# WORK TO COMPLETE
Within the listing below, how many lines hold the string "computer"? Only the number should be given.

# DATA SUPPLIED
==================================================
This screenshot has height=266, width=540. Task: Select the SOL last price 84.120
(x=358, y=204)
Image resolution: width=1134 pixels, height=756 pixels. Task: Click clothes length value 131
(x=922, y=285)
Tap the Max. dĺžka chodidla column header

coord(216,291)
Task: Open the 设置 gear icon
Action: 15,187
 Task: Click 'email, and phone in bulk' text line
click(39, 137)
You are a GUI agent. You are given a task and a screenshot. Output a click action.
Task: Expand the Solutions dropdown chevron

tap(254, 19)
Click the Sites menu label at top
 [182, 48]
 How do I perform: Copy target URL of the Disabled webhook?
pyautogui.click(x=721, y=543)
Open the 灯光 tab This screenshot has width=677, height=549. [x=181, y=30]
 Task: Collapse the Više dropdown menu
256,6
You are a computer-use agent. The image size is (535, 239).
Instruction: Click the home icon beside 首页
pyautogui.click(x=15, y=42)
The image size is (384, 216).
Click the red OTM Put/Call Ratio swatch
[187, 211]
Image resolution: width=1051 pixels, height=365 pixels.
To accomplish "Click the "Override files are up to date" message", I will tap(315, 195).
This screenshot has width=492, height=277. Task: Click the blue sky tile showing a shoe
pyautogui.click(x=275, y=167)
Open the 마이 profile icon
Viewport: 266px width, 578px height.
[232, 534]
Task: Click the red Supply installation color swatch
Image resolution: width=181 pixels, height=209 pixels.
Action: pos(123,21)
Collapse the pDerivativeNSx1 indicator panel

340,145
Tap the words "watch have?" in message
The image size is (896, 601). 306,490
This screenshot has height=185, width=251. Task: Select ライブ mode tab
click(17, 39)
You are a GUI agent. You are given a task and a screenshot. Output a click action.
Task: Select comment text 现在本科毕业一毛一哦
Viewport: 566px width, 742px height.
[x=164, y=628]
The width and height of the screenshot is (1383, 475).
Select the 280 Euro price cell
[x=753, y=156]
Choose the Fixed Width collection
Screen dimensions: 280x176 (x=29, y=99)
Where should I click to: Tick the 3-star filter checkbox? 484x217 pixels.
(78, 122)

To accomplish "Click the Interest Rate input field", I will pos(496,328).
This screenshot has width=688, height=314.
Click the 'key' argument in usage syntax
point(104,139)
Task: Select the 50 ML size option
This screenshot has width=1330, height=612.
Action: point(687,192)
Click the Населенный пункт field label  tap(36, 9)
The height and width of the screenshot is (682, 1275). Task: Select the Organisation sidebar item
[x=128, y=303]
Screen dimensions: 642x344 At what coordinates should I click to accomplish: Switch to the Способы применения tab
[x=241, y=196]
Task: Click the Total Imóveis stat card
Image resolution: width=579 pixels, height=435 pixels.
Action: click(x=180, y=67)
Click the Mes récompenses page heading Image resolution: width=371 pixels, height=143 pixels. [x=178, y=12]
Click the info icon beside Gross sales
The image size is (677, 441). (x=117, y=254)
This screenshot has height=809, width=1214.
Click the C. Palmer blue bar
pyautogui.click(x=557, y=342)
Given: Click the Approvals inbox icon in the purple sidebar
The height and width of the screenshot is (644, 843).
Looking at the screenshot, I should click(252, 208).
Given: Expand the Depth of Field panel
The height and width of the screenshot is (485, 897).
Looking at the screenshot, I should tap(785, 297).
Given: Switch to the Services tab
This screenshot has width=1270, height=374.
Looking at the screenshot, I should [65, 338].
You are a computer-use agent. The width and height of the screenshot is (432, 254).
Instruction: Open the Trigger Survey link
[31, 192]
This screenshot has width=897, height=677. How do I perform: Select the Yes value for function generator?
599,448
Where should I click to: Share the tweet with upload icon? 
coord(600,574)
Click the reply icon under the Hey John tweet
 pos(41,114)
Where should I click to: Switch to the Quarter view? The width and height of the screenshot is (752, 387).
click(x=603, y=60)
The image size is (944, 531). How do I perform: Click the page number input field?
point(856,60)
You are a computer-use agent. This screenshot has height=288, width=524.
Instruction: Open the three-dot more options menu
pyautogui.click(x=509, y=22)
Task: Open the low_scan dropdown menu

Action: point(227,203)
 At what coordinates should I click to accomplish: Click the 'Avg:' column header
==================================================
# WRITTEN ANSWER
3